Raw data: Begin

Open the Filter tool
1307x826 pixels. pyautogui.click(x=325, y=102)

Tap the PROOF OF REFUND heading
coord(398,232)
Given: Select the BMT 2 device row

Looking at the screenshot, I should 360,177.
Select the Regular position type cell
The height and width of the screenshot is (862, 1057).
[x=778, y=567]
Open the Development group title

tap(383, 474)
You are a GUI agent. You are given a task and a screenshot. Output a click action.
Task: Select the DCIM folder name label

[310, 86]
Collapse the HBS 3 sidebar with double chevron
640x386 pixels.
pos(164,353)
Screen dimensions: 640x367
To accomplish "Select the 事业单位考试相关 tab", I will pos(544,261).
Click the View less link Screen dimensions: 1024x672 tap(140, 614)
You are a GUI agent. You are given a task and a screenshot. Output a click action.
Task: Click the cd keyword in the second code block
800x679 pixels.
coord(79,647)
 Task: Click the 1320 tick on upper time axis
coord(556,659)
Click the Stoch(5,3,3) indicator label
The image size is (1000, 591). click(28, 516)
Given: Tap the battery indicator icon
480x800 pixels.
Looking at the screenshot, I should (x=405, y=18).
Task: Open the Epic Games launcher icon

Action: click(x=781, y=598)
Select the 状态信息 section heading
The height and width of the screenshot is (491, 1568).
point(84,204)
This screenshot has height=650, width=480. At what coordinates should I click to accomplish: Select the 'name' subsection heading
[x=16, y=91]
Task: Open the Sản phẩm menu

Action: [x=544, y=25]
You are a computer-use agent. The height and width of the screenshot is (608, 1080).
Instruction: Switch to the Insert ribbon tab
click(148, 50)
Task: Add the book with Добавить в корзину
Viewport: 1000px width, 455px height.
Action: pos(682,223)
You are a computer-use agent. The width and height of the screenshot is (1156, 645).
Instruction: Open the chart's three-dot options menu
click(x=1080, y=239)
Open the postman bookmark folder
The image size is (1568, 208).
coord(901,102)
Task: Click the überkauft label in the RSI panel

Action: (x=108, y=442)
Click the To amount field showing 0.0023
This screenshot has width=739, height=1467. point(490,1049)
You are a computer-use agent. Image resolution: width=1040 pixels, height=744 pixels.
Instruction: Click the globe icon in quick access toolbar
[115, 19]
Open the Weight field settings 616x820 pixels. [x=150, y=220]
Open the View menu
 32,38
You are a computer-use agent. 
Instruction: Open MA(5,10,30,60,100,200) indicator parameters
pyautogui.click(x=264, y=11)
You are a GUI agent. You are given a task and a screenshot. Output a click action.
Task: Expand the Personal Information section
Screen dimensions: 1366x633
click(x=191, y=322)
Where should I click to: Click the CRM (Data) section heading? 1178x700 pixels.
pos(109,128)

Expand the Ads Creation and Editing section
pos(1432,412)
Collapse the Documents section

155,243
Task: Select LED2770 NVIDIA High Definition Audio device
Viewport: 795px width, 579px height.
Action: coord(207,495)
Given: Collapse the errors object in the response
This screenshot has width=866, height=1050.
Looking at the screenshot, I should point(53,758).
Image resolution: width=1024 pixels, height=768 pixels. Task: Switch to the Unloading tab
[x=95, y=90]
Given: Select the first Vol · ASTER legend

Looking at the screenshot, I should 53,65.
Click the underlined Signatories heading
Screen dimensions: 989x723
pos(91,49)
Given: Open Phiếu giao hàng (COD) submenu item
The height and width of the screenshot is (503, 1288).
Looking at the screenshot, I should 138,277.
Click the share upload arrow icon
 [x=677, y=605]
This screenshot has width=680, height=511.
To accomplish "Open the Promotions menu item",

Raw data: End

#### [Task goal]
Print exactly the lines from the beginning of the entries through the line with "Select the Regular position type cell". Output nothing more.

#### [Response area]
Open the Filter tool
1307x826 pixels. pyautogui.click(x=325, y=102)

Tap the PROOF OF REFUND heading
coord(398,232)
Given: Select the BMT 2 device row

Looking at the screenshot, I should 360,177.
Select the Regular position type cell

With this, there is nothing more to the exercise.